La cosa fantastica della vicenda è che la stessa Irlanda, che dovrebbe raccogliere i 13 miliardi per poi distribuirli non si sa con quali criteri, si è schierata contro il provvedimento con il suo ministro delle finanze Michael Noonan (del Fine Gael, quindi centro-destra). La questione di principio la vediamo così, mentre in concreto ci sembra che l’Irlanda ed Apple abbiano messo in atto una sorta di truffa ai danni di aziende concorrenti di Apple che realmente fanno parte dell’Unione Europea. Con un meccanismo neppure troppo complesso i prodotti Apple risultano facenti capo a una casa madre irlandese e non americana, a cui vengono pagate royalties da parte di chi nei vari paesi effettivamente vende, godendo quindi di un doppio vantaggio: la produzione in culo ai lupi fatta da schiavi (il nostro iPhone è made in China) e la vendita nel ricco mercato europeo come se i prodotti Apple si fossero fiscalmente autoassemblati in magazzino di Cork. Una truffa ideologica alla luce del sole, perché non è che sui telefoni ci sia scritto il falso circa l’origine. Il vantaggio per l’Irlanda è occupazionale, fra il 25 e il 30% dei 20.000 dipendenti Apple in Europa è irlandese (facile previsione è che Apple brandirà questa arma del lavoro: con questo metro si potrebbe dire che la camorra crea in fondo più lavoro e più indotto di Apple), ma soprattutto di immagine: terra promessa di aziende leggere che possono avere un giorno la sede qui e un altro là.
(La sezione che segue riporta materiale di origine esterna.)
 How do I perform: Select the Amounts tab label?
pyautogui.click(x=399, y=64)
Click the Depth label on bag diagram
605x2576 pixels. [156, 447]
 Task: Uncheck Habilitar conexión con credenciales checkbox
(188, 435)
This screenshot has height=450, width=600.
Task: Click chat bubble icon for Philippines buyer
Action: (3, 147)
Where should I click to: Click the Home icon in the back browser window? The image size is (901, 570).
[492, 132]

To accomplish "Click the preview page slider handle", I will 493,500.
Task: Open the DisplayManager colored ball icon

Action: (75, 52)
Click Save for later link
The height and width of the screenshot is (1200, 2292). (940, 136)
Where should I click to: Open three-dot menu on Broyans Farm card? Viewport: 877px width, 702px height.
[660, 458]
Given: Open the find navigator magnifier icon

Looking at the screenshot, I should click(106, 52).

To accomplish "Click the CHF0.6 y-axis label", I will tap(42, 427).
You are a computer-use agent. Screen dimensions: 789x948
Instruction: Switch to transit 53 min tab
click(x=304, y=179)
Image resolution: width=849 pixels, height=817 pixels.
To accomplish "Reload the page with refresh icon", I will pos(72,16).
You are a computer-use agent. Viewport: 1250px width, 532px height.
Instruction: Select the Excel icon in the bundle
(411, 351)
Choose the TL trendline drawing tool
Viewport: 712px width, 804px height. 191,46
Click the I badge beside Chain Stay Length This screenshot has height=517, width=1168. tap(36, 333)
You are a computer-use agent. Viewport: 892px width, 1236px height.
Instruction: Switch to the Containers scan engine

E quindi? Secondo noi, ma tutto l’universo è secondo noi (ogni mille articoli bisogna precisarlo), la UE ha preso un provvedimento semigiusto, anche se non abbiamo idea della correttezza della cifra totale, per un motivo sbagliato. Il problema non è che si vada a vivere o lavorare dove si pagano meno tasse, non c’è alcuna nobiltà nel pagare le tasse ed è un dovere del cittadino (e ancor più dell’imprenditore) pagarne il meno possibile, ma che stati dell’Unione Europea si mettano in combutta con aziende extraeuropee (o della UE stessa) per imbrogliare altri stati dell’Unione Europea. In altre parole, non esiste che all’interno della UE ognuno faccia fiscalmente quello che gli pare quando in quasi tutti gli altri aspetti dell’economia le rigidità sono al massimo grado. Da perseguire sarebbe l’Irlanda, prima ancora di Apple. Faranno una Irlandexit? La questione è un po’ tecnica, con gli esperti divisi, e molto ideologica, quindi perfetta per il nostro ‘Di qua o di là’: Apple o Unione Europea?